Administrative Law Judges and SSD Irrationally Under Fire

In the past few years, the media has been quick to question the value of the Social Security Disability (SSD) program. They have called attention to administrative law judges who award SSD in "too many cases;" have said that there has been an improper rise in SSD claims during the recession; and have criticized the SSD eligibility standards for illnesses and disorders recently defined by the Social Security Administration (SSA).

Yet, as we all know, the media does not always have all of the facts. Or, as an article by Jon C. Dubin and Robert E. Rains in the American Constitution Society for Law and Policy states, "the problem is misinterpreted."

Let's first consider the role of the administrative law judge.

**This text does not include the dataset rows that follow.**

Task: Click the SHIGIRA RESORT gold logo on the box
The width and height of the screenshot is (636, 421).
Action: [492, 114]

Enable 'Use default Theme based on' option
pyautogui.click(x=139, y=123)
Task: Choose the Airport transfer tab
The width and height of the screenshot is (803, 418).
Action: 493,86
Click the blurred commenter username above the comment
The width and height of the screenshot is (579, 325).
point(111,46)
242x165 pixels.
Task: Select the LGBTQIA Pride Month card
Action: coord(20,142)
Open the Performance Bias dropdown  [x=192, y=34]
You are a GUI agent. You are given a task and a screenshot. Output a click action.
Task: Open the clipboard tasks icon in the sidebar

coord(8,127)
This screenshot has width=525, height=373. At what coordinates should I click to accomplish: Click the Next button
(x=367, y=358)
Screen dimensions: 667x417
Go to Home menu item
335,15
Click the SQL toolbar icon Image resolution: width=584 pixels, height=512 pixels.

One Professor, Richard Pierce, has written an article for the Cato Institute where he states that SSA administrative law judges are approving more SSD cases because the standards are more subjective. He makes this assertion based on the new mental impairments and pain-related impairments. According to Pierce, not only are undeserving claimants receiving benefits, but the SSD system has become unconstitutional because the ALJs now have the authority to create policies.

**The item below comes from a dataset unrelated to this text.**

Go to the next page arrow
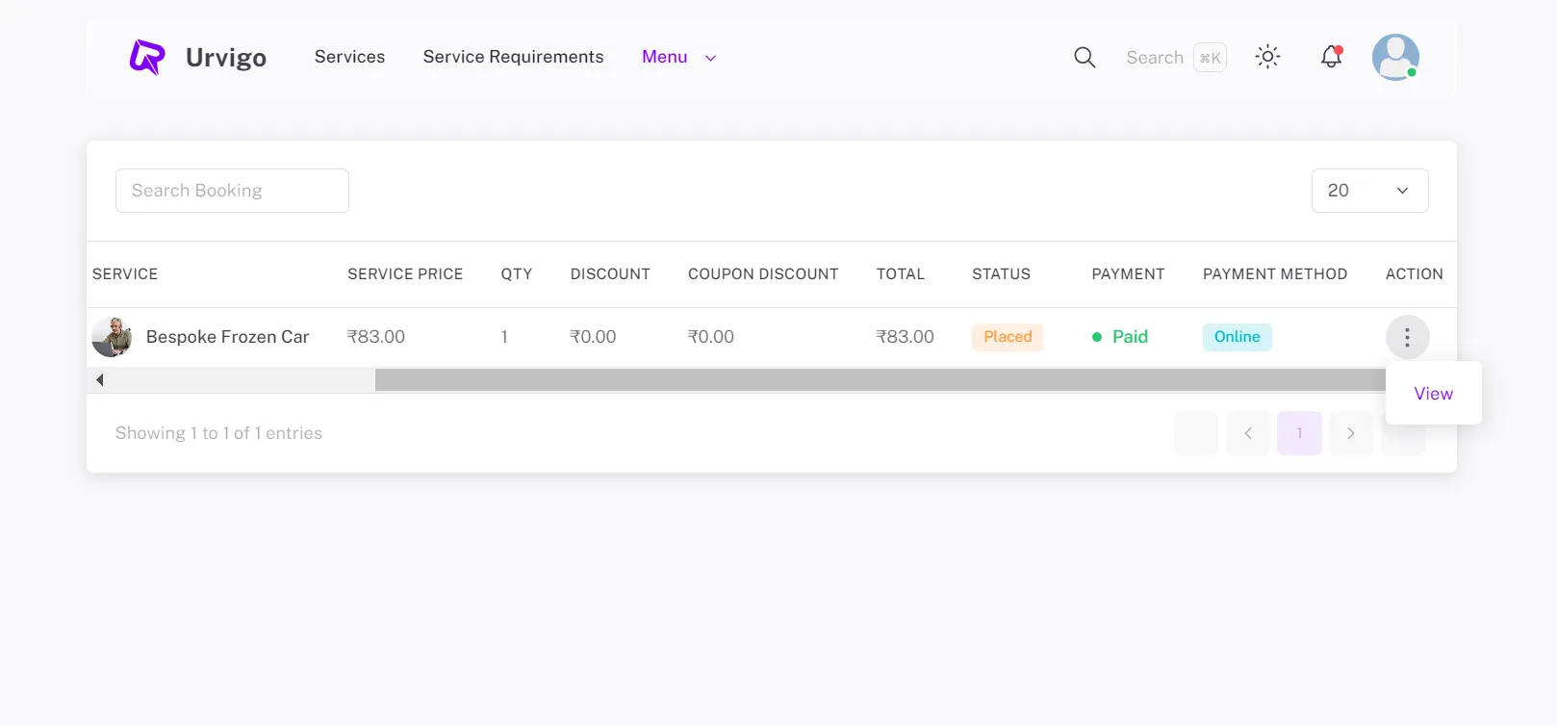pos(1350,433)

Yet, most SSD decisions in favor of applicants are made during the initial application and following reconsideration stages. These decisions are made by the SSA and, more often, state agencies - not by administrative law judges. In other words, ALJs represent fewer than 25 percent of the favorable decisions granted to SSD applicants.

Furthermore, the average SSD approval rating at the administrative hearing level is only 58 percent, a far cry from the 99 percent approval rating of the one judge who made news. In fact, many ALJs have approval ratings below 25 percent.